--- WORK TASK ---
Please copy exactly the lines that run from the start of the entries to the line containing "Open Google Tasks", inclusive.
*** DATA EXCERPTS ***
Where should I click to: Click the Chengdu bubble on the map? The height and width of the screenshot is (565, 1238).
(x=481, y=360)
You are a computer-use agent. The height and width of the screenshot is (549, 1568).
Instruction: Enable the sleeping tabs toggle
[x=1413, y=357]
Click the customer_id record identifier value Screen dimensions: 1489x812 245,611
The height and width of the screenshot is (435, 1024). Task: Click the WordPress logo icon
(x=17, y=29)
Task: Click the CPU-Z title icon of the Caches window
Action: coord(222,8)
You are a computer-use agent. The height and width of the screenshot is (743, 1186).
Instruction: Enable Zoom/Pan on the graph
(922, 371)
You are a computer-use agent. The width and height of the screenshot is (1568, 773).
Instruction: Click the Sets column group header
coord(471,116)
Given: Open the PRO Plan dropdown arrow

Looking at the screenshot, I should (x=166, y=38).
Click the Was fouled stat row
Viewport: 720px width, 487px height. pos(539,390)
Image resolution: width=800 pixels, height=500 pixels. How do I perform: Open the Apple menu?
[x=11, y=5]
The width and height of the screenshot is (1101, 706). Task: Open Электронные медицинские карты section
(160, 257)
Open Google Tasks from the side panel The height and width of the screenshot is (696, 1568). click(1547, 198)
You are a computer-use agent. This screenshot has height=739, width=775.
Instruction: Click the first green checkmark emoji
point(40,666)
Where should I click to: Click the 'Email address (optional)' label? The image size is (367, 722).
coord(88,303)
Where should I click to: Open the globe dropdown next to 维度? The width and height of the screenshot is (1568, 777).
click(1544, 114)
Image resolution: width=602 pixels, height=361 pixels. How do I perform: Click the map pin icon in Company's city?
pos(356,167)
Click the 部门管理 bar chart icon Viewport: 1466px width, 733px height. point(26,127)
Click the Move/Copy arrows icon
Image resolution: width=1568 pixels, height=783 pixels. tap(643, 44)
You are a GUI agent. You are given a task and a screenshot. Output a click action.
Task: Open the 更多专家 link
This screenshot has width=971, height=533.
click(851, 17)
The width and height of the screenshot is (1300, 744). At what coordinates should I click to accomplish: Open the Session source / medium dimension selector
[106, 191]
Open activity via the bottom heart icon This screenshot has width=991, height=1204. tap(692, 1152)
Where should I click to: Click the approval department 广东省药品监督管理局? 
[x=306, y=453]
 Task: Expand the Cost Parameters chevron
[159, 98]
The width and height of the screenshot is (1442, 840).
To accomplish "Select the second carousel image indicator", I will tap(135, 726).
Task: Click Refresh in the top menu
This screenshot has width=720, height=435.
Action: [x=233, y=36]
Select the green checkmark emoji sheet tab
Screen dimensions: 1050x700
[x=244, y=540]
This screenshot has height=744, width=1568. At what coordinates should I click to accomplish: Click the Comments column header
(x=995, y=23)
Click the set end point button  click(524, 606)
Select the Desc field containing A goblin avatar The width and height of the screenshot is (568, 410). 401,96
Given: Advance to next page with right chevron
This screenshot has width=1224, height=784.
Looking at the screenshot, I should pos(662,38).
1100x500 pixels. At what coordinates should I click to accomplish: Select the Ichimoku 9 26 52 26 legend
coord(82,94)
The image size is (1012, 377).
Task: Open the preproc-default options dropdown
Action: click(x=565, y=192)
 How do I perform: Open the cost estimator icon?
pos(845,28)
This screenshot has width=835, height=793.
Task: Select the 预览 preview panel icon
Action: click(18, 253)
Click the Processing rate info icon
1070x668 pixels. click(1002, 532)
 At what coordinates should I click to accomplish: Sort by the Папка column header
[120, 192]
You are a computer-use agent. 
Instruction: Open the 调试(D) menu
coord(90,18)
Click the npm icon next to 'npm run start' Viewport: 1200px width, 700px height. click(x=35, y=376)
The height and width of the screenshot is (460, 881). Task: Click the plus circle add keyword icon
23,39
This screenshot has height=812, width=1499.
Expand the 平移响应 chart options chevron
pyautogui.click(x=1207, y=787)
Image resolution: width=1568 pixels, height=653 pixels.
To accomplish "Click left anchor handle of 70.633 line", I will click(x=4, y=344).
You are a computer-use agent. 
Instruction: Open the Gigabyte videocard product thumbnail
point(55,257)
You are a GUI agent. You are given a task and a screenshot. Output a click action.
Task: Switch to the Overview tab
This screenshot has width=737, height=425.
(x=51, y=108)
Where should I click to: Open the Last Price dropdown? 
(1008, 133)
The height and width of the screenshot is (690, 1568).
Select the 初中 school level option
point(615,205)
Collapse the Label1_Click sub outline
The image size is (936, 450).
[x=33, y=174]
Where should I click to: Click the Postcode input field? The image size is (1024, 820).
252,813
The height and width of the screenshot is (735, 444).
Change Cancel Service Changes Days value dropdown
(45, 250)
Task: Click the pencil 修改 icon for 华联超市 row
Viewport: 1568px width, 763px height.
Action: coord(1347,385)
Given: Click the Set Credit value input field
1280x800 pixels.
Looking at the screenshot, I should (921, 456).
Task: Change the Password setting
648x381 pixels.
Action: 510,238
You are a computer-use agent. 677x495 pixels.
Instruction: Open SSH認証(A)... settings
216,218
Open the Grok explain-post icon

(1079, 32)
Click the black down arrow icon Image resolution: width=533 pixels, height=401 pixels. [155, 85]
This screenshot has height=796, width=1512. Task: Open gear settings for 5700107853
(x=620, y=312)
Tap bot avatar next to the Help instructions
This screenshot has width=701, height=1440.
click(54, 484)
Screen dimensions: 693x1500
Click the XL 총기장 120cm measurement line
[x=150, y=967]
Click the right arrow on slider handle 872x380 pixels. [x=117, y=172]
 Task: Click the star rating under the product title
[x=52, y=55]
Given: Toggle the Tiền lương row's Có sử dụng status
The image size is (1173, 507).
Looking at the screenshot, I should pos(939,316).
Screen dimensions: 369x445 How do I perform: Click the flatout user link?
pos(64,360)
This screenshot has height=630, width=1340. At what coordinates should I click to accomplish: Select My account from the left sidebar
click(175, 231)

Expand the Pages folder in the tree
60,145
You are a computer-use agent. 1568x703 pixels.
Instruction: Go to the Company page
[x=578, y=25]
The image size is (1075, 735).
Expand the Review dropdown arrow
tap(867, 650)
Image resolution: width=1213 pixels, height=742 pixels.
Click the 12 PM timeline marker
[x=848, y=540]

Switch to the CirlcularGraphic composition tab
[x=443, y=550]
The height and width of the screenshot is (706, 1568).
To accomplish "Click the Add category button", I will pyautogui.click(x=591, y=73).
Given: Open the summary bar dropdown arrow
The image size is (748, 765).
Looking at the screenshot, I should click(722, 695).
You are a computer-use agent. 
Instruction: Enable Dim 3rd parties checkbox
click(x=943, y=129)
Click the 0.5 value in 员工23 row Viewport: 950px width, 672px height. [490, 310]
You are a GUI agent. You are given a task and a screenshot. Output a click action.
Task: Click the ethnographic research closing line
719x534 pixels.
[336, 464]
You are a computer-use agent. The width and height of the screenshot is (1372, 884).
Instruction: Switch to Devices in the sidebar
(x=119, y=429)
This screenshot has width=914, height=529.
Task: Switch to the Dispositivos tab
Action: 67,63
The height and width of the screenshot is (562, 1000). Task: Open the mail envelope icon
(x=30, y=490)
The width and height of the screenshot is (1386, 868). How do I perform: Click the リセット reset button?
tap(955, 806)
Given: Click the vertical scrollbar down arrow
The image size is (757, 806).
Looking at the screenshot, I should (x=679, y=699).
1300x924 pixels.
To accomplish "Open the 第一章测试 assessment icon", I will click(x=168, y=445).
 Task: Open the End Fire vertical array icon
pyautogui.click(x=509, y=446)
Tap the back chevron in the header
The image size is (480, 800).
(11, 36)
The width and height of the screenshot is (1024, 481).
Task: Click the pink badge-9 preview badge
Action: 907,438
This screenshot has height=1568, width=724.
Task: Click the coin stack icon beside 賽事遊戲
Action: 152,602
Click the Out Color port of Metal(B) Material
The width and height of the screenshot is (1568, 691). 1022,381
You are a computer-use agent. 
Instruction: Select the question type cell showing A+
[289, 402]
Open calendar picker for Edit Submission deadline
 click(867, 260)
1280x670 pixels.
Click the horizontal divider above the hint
*** End of DATA EXCERPTS ***
--- SOLUTION TO THE EXERCISE ---
Where should I click to: Click the Chengdu bubble on the map? The height and width of the screenshot is (565, 1238).
(x=481, y=360)
You are a computer-use agent. The height and width of the screenshot is (549, 1568).
Instruction: Enable the sleeping tabs toggle
[x=1413, y=357]
Click the customer_id record identifier value Screen dimensions: 1489x812 245,611
The height and width of the screenshot is (435, 1024). Task: Click the WordPress logo icon
(x=17, y=29)
Task: Click the CPU-Z title icon of the Caches window
Action: coord(222,8)
You are a computer-use agent. The height and width of the screenshot is (743, 1186).
Instruction: Enable Zoom/Pan on the graph
(922, 371)
You are a computer-use agent. The width and height of the screenshot is (1568, 773).
Instruction: Click the Sets column group header
coord(471,116)
Given: Open the PRO Plan dropdown arrow

Looking at the screenshot, I should (x=166, y=38).
Click the Was fouled stat row
Viewport: 720px width, 487px height. pos(539,390)
Image resolution: width=800 pixels, height=500 pixels. How do I perform: Open the Apple menu?
[x=11, y=5]
The width and height of the screenshot is (1101, 706). Task: Open Электронные медицинские карты section
(160, 257)
Open Google Tasks from the side panel The height and width of the screenshot is (696, 1568). click(1547, 198)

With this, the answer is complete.